Problem → Output, word for word, the line that contains "1099x524 pixels. How" and all lines following it to the end of the listing. Drop the pictures.

Dataset →

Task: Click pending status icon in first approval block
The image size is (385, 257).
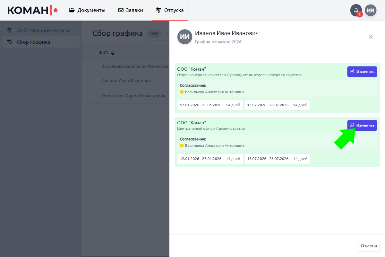Action: tap(182, 92)
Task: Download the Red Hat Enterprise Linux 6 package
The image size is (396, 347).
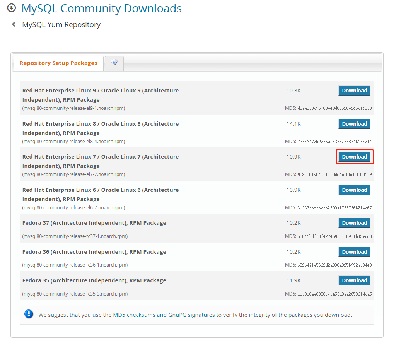Action: tap(354, 190)
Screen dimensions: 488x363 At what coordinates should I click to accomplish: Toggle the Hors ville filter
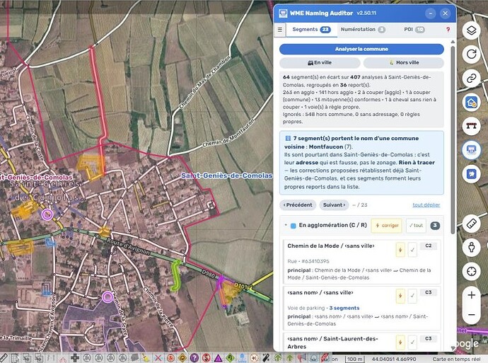tap(404, 62)
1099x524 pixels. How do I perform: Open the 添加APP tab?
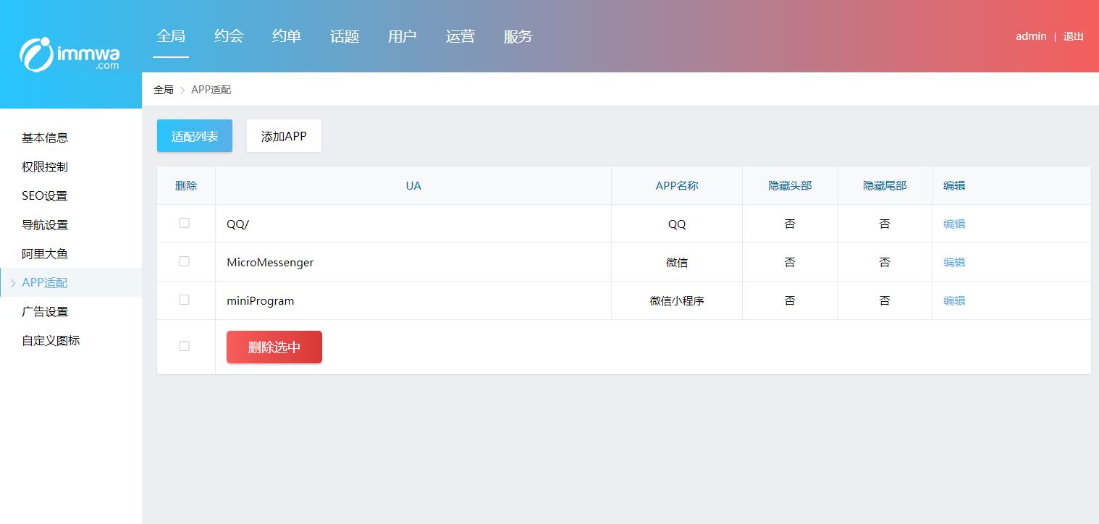(x=284, y=136)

Result of this exercise →
1099x524 pixels. How do I perform: Open the 添加APP tab?
(x=284, y=136)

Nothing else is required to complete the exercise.